= Aim of the exercise =
Reproduce exactly the lines from the one containing "Image resolution: width=518" through the end of the entries, including both. Drop the pictures.

Records for the task below:

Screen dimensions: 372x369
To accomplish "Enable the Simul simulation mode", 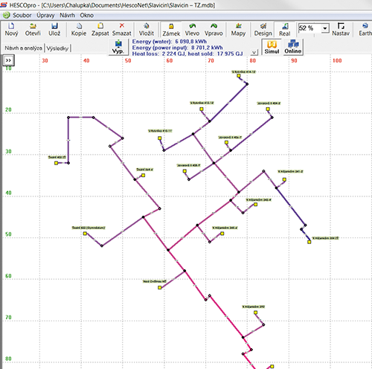I will tap(272, 47).
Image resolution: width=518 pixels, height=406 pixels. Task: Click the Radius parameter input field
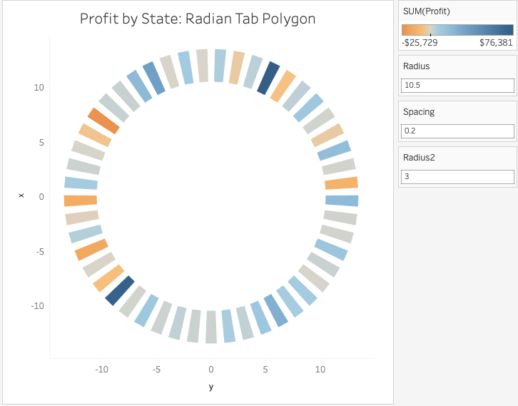(457, 86)
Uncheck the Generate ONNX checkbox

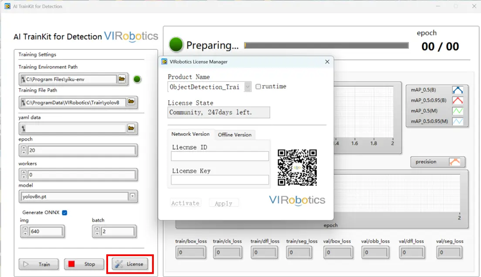click(x=64, y=213)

End of Records for the task.

= Exercise output =
Image resolution: width=518 pixels, height=406 pixels. Task: Click the Radius parameter input field
(457, 86)
Uncheck the Generate ONNX checkbox

click(x=64, y=213)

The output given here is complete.